Surveys are one of the best tools you can use to learn what you need to change in your marketing practices and how to improve client service. However, putting a good survey together is crucial if you want to get precise answers to the questions you are asking yourself. Getting your marketing team and other employees involved is something to think about. Here are a few things you should avoid when creating a marketing survey, once you found the right online platform.
Find the Right Platform for Your Surveys
When preparing a survey, knowing what to avoid is as important as clearly defining the reasons why you are doing so. Receiving answers to questions that do not fully respond to the precise things you need to know, cannot only make it useless, but it can also tweak your vision, which could cause confusion and lead you the wrong way when you will analyze the data.

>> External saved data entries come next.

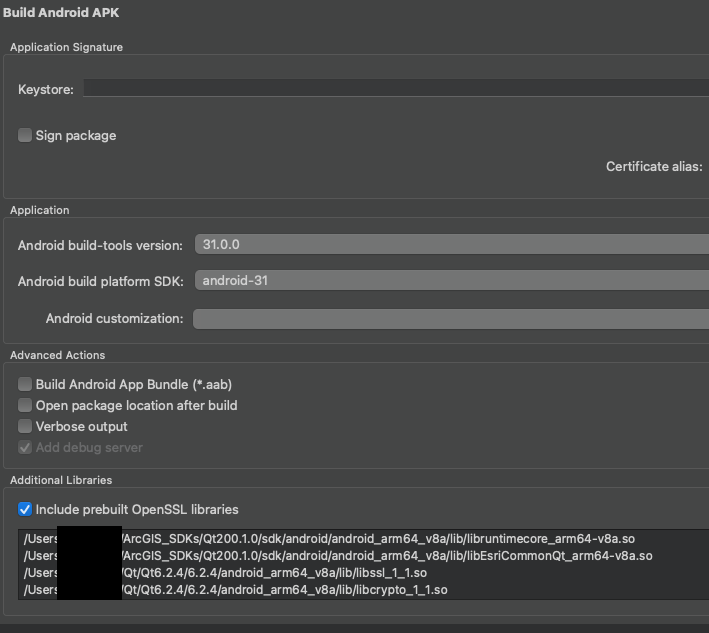Expand the Android build platform SDK dropdown
The height and width of the screenshot is (633, 709).
coord(451,281)
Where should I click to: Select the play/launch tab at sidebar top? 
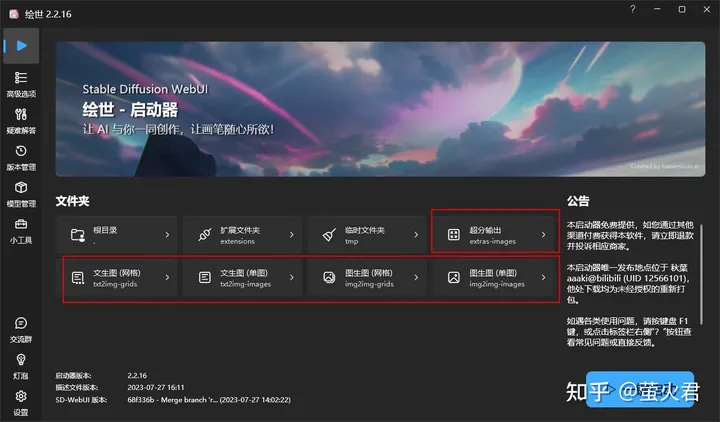tap(21, 46)
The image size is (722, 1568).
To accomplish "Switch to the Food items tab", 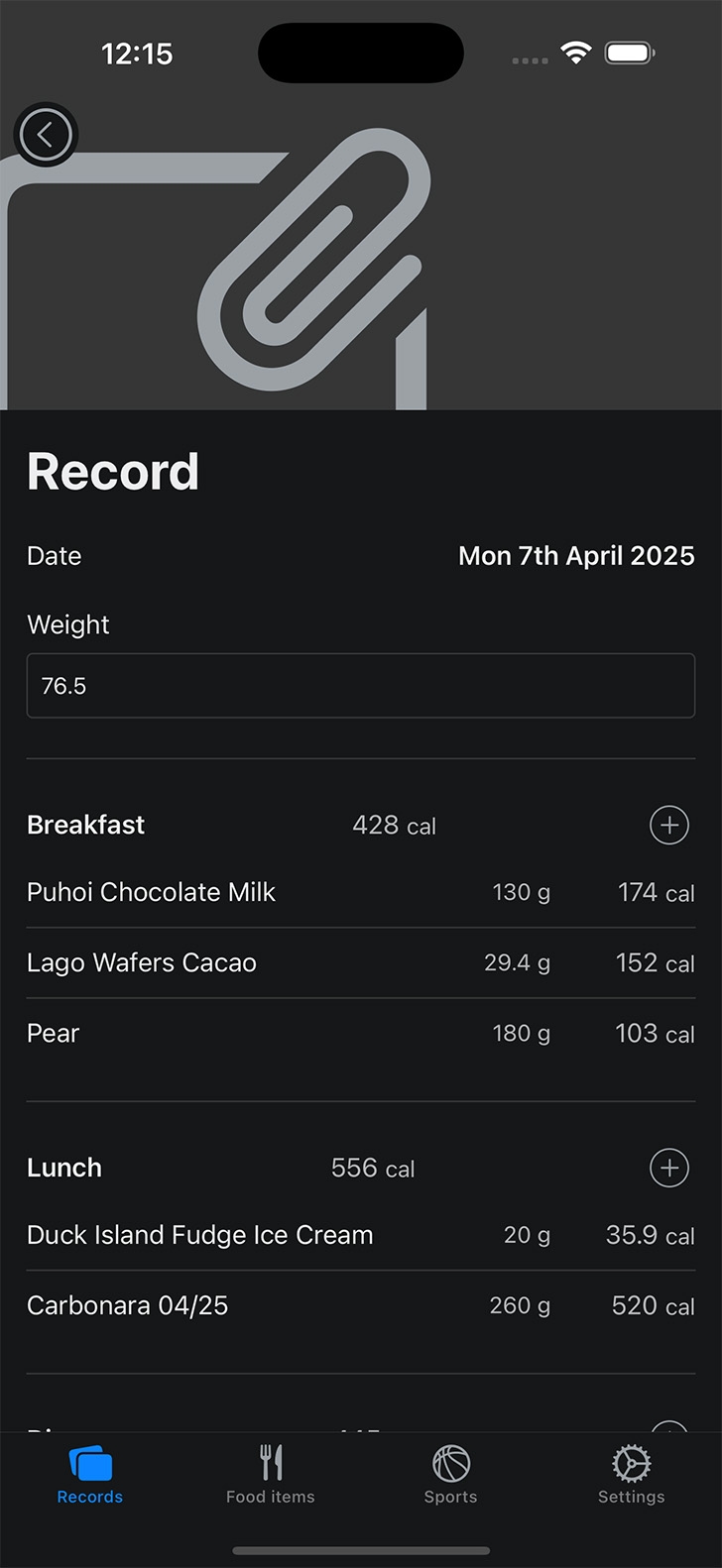I will tap(271, 1475).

Today, with the right partner for your online surveys, you can hardly go wrong. With the numerous tools they provide to help you prepare them, it will ensure that you get the questions right. It will also let you create a great visual design around them, which will entice your clients to complete the questionnaire. They will also help you make sure that you can release the survey anywhere you want to (social networks, web page, e-mails), and provide you with the right instruments to analyze the data once it is completed. Click here for registration.
Common Errors
Too Many Questions
No matter how good looking your visual design is, there will come a moment when the person answering will simply get bored or tired and will leave the survey if you have too many questions. Concentrate on what you really need to know. It is better to proceed with more surveys throughout the year then having them take too much time to fill.
Don’t Lead Your Clients
It is human to desire receiving the answers we want to hear but there is no point in planning a survey if you are going to lead your clients into responding in a certain way. The best solution is to put on paper the questions/answers you want to ask/solve and have someone else, less emotionally involved, write them instead of you.
One Writer Per Survey
Whether you decide to write the questions yourself or you ask someone else to do so, make sure that there is only one writer. If there is a change of style or tone, it can confuse the person answering the questions.